**Extracted text**
• • • •

Grassley Seeks Answers from Agencies Using Contractor That Publicized Documents

Press Release

Date: July 19, 2012
Location: Washington, DC

Sen. Chuck Grassley today wrote to six government agencies that may have had internal documents made public through the same government contractor used by the Food and Drug Administration, which is in the midst of an employee email monitoring scandal.

"Federal agencies have a responsibility to handle documents carefully," Grassley said. "Agencies should know when they are releasing internal documents to the public and should do so deliberately, with appropriate protections for truly private information, rather than merely hiding details about the public's business from the public. It's not clear from this incident whether the agencies were looking for any sensitive materials before shipping files over for archiving and possibly inadvertent public distribution."

A contractor called Quality Associates, Inc. housed and archived FDA documents that as of last Friday, were discovered to be publicly available, possibly inadvertently. Six other federal agencies apparently had documents housed through Quality Associates that were public until Quality Associates removed the public access -- including 3,000 pages of internal documents and emails from the National Institutes of Health.

Grassley asked each agency to provide its contract with Quality Associates, describe whether it has protections in place to protect the public disclosure of any sensitive information, and whether it monitors any employee email accounts with software that captures keystrokes and screen shots. The FDA used such software to monitor the emails of a group of employees who were concerned about what they considered inappropriate agency approval of certain medical devices. The FDA monitored emails for contact with members of Congress, including Grassley, who has a longstanding relationship with whistleblowers trying to expose waste, fraud, abuse, or danger to public safety.

Grassley wrote to the six federal agencies in addition to the FDA that had documents housed through Quality Associates as of last week: the Department of Homeland Security, the Department of Agriculture, the Internal Revenue Service, the Environmental Protection Agency, the National Institutes of Health, and the Consumer Products Safety Commission.

• • • •

**Extracted data**

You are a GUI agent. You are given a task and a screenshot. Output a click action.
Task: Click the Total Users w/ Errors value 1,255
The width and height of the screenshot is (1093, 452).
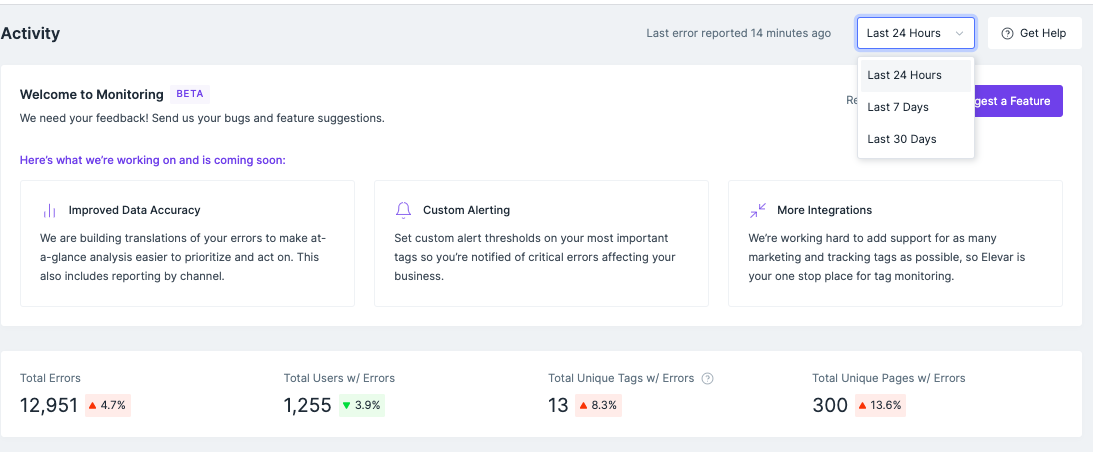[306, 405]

• • • •

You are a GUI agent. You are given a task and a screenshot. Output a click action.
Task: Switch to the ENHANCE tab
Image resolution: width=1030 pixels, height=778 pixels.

• • • •

**Work instructions**
A) Answer these from the Grassley press release:
(i) On what date was it issued?
(ii) What contractor housed and archived the FDA documents?
(iii) How many pages of National Institutes of Health internal documents and emails were public?
B) Translate this sentence from the Grassley press release into Spanish: "The FDA monitored emails for contact with members of Congress, including Grassley, who has a longstanding relationship with whistleblowers trying to expose waste, fraud, abuse, or danger to public safety."
C) Turn the paragraph of the Grassley press release that begins "Grassley asked each agency" into a bulleted list that keeps its main facts.
The rows are separate material from the press release.

**Answers below**
A)
(i) July 19, 2012
(ii) Quality Associates, Inc.
(iii) 3,000 pages

B) La FDA vigiló los correos electrónicos en busca de contactos con miembros del Congreso, incluido Grassley, quien mantiene desde hace mucho tiempo una relación con denunciantes que intentan sacar a la luz el despilfarro, el fraude, el abuso o los peligros para la seguridad pública.

C)
- Grassley asked each agency to provide its contract with Quality Associates.
- He asked each to describe whether it has protections against public disclosure of sensitive information.
- He asked whether each monitors employee email accounts with software that captures keystrokes and screen shots.
- The FDA used such software to monitor emails of employees concerned about what they considered inappropriate agency approval of certain medical devices.
- The FDA watched for contact with members of Congress, including Grassley, who has a longstanding relationship with whistleblowers trying to expose waste, fraud, abuse, or danger to public safety.